The results resolve a centuries-old debate about the classification of the Nile crocodile, and have important implications for the conservation of both species. "The paper has generated a great deal of interest and support," says Grahame Webb, head of the specialist crocodile group of the International Union for Conservation of Nature.
Hekkala's work began when she received a sample from herpetologist Michael Klemens of the Wildlife Conservation Society. In Chad, Klemens had stumbled across six crocodiles in a small oasis and, at his guide's recommendation, jumped in with them. Puzzled by their docile behaviour, Klemens took tissue from a dead one. He sent the sample to the American Museum of Natural History in New York, where Hekkala and her co-workers sequenced it.

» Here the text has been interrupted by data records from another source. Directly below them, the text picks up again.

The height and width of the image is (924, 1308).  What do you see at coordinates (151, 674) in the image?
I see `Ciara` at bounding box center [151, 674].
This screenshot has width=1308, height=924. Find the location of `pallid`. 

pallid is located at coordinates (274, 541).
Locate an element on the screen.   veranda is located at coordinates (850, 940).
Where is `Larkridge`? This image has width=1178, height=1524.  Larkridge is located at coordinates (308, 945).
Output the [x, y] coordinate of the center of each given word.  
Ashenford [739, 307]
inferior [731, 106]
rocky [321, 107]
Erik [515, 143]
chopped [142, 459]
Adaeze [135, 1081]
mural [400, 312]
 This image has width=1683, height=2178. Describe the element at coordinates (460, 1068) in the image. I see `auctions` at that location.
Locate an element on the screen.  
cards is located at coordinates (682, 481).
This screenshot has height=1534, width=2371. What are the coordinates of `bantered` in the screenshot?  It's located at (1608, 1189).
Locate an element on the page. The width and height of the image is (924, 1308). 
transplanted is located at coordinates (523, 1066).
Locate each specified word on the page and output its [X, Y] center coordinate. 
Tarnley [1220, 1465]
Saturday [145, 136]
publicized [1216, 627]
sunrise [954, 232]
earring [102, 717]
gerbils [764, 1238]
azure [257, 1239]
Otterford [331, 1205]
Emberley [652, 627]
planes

"I kept on sequencing it because I was convinced I was 100% wrong," says Hekkala. "It wasn't even remotely related to the Nile crocodile samples I had been working on."
Hekkala's group collected as many Nile crocodile samples as they could find, including several from ancient mummified animals. All of the mummies were of C. suchus, indicating that the ancient Egyptians had recognized the differences between the two reptiles. Indeed, the ancient Greek historian Herodotus wrote that the Egyptians selectively used a smaller, tamer crocodile in ceremonies and regarded it as sacred.
The name C. suchus was coined in 1807 by the French naturalist Geoffroy Saint-Hilaire, who singled it out as a subspecies of Nile crocodile. However, his ideas were not widely accepted. "He called it the sacred crocodile in one of his papers," says Hekkala. "We've talked about proposing that as a common name."
Hekkala is now working to formally describe the new species. "Crocodiles are generally very hard to tell apart from their exterior features," she says. Even so, unpublished preliminary work suggests that C. suchus and C. niloticus have distinct skulls, and research in the 1970s by the leather industry suggested that they have different scale patterns.
Hekkala says that her results refute the idea of crocodiles as "living fossils" that have remained unchanged for millions of years. "Our paper shows that the true Nile crocs in east Africa are as young as humans are. C. suchus is only slightly older."
Analysis of the mummified DNA suggests that both species used to overlap throughout Africa. This is no longer the case. " C. suchus seems to have recently gone extinct from suitable habitats in the Nile, perhaps because C. niloticus grows bigger and is far more aggressive," says Dietrich Jelden at the German Federal Agency for Nature Conservation in Bonn.
While C. suchus was retreating into the dry interior of western Africa, C. niloticus spread across the Atlantic to the Caribbean. From eastern Africa, the crocodiles could have ridden currents that flow around the cape and into the Caribbean. "Traders used these during the slave trade, so transoceanic dispersal isn't unrealistic," says Hekkala, "especially since crocodiles can store sperm and go without eating for up to 10 months."
The shrinking size of C. suchus ' range has immediate implications for conservation. The newly confirmed species is already declining and is under threat from industries such as oil extraction, as well as from unregulated trading of skin and bushmeat.
Meanwhile, the group's finding halves the range of the traditional Nile crocodile. "It's going to shake things up," says Hekkala. The Nile crocodile has long been viewed as a model for the sustainable use of wildlife and several nations had plans to increase their harvest of the species for its skin. Hekkala's discovery could put paid to that. "Some people are going to be very unhappy," she says.